Last time round we had some posts from FreeTrader, so this time round I've included a comparison graph that FT provided last time on the thread You Call That A Boom?

The measure I graph on its own (LPMBZ2A) is pretty self-explanatory. Comprehension of the other measure is a little above my pay grade so I'll just quote FreeTrader's comment:

LPMBD93 is basically bank deposits of households and private non-financial corporations (not to be confused with M4ex which is a somewhat wider measure of broad money). Up until 2002 this metric slightly exceeded the household debt measure, but then the situation reversed and there was a growing 'funding gap'.

As we know, the household debt measure flat-lined when the credit crunch hit, and as loans create deposits we might have expected our broad money measure to do the same.
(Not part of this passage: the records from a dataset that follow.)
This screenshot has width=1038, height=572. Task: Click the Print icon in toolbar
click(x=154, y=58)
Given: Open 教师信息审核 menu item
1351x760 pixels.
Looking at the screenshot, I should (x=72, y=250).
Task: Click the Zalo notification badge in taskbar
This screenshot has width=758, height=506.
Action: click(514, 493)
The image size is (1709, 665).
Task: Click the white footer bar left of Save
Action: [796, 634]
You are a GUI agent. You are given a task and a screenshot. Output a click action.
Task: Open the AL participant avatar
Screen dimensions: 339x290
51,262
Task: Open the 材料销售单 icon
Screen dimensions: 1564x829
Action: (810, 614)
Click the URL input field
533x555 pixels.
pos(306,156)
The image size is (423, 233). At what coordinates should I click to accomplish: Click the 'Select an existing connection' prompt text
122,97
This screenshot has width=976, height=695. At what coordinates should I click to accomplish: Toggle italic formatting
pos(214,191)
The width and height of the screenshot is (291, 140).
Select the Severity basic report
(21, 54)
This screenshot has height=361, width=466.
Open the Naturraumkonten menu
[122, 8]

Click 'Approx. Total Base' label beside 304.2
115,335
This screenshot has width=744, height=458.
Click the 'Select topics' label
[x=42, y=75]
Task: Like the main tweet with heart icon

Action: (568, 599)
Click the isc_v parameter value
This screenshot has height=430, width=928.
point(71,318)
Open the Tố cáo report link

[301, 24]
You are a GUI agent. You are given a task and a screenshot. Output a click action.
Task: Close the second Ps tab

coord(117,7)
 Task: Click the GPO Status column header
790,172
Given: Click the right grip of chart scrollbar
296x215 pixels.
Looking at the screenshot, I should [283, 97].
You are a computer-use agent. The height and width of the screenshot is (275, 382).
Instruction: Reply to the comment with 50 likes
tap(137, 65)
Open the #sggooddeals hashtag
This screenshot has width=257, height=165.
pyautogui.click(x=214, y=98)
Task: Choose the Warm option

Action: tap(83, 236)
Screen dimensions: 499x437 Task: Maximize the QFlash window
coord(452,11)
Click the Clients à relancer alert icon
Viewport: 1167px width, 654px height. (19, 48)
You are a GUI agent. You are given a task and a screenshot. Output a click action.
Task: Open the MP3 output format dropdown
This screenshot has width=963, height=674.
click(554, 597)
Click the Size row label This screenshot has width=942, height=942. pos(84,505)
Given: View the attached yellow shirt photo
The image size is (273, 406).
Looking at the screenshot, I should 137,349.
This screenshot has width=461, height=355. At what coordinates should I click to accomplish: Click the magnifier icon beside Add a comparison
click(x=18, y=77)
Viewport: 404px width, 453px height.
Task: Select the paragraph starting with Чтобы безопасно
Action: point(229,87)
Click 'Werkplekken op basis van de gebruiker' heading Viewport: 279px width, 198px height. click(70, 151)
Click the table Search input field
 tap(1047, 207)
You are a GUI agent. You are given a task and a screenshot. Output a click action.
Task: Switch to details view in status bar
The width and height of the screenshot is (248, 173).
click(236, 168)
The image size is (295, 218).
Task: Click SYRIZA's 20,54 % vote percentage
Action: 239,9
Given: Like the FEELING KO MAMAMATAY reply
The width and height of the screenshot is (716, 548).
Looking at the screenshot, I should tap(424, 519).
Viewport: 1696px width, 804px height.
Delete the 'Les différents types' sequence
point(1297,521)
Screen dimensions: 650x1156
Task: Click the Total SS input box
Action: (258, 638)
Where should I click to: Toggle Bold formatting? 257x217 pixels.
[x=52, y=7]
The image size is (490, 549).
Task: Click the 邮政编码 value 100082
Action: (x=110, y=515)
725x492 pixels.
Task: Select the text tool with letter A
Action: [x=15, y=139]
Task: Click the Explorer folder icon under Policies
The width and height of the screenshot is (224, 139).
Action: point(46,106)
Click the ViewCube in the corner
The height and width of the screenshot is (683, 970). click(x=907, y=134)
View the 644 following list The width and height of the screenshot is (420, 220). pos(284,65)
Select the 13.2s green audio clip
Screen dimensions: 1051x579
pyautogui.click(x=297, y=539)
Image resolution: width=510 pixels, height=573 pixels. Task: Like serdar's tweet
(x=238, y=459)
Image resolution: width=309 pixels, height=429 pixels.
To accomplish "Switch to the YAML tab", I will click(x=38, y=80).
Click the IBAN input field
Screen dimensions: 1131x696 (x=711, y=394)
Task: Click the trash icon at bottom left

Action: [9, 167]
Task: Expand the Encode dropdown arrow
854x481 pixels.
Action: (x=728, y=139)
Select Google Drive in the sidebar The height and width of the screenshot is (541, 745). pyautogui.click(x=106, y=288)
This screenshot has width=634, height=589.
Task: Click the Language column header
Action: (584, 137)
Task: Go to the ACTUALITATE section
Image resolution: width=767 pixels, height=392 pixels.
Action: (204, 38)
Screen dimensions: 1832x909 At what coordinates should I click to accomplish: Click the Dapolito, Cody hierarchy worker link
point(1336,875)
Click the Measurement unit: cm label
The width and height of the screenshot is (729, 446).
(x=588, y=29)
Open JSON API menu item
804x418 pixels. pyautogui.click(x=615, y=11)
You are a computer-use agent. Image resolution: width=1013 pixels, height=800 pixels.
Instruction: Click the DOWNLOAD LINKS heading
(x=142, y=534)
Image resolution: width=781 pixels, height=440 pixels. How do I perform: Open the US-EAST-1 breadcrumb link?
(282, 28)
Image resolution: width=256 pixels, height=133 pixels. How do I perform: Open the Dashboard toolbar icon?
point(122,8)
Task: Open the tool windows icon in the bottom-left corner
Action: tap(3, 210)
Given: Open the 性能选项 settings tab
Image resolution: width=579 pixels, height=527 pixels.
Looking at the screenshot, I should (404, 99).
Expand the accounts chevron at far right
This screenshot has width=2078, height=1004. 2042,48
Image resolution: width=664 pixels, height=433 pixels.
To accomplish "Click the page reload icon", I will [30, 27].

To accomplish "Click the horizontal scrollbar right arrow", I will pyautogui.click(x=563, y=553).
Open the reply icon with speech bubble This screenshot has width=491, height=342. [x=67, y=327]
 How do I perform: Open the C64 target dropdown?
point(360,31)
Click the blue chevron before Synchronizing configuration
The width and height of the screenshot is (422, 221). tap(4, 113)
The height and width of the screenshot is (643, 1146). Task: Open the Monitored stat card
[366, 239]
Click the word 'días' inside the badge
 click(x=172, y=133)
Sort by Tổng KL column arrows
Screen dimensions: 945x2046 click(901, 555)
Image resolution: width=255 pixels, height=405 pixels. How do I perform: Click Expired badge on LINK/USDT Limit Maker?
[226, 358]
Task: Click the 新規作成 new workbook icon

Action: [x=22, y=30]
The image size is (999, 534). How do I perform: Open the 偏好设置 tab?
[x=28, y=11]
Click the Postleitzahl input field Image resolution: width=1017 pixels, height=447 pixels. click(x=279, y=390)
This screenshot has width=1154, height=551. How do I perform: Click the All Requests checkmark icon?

However the BoE stepped in with QE with the deliberate intent of increasing the money supply in the absence of lending growth. This is why those who say QE has failed because it had no effect on lending have missed the point – the BoE made no secret of the fact that they didn't expect much of a lending response; money printing would take up the slack.

The LPMBD93 measure has increased by £211bn since QE started and the gap between the two measures has now closed. So it's going to be interesting to see what happens from here onwards because QE has finished (for the moment at least) but there's a big push from both the govt and BoE to get households to borrow more.

Anyway - to the graphs

LPMBZ2A.png

Individuals+and+M4.png

You can see that despite the monumental effort to get households borrowing and spending and all the talk of the 'recovery' being based on people borrowing and consuming, the actual increase in how much people are borrowing is very, very weak.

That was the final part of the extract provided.